Ronzone: addio al giovane ingegnere stroncato da infarto
di b.c.
Si celebrano domani, martedì, alle 15, nella chiesa parrocchiale del Ronzone, i funerali di Emanuele Verro, il 35enne ingegnere casalese stroncato da infarto sul posto di lavoro. Il decesso era avvenuto giovedì alla Michelin di Spinetta Marengo dove il giovane lavorava da diversi anni. Dopo aver trascorso la mattinata nel suo ufficio e aver effettuato qualche giro nei reparti, poco prima delle pausa pranzo aveva partecipato a una riunione. Prima di andare in mensa si era recato al bagno, dove ha accusato il malore che lo ha ucciso. A nulla sono valsi gli sforzi dei medici del 118 per rianimarlo: tentativi che si sono protratti sul posto per oltre un’ora, purtroppo con esito negativo.
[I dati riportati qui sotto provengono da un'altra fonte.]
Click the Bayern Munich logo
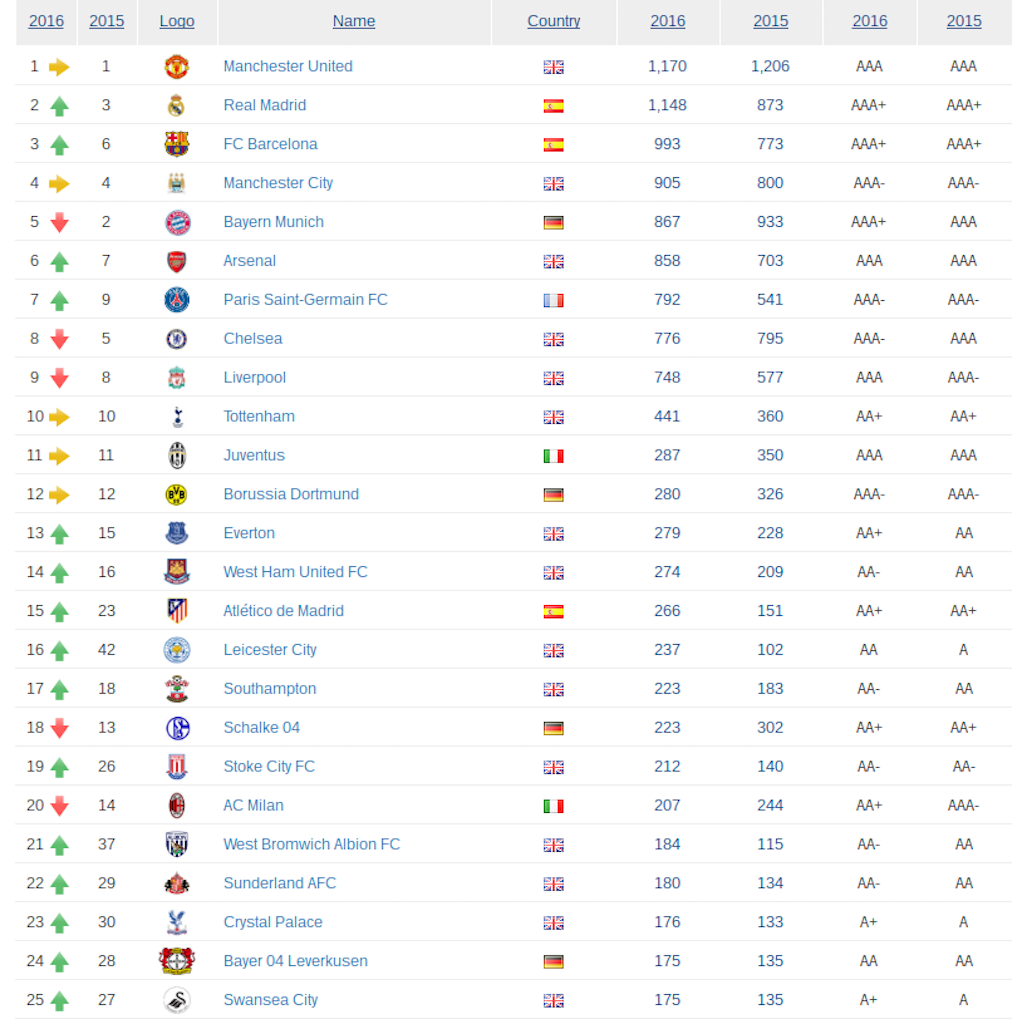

La salma è stata trasferita nella camera mortuaria del cimitero di Alessandria a disposizione della magistratura che ieri mattina ha concesso il nulla osta per le esequie.
Originario di Morano, dove il padre era titolare di un’impresa, Emanuele Verro, dopo la maturità scientifica, si era brillantemente laureato al Politecnico di Vercelli e subito dopo era stato assunto alla Michelin. Da alcuni anni si era trasferito a Casale con la mamma Bruna Deambrogio e il fratello Alessandro, di tre anni più giovane, con i quali abitava in via del Carmine. Oltre alla mamma e al fratello, lascia il papà Paolo e la nonna Angela. La salma sarà tumulata nel cimitero di Morano.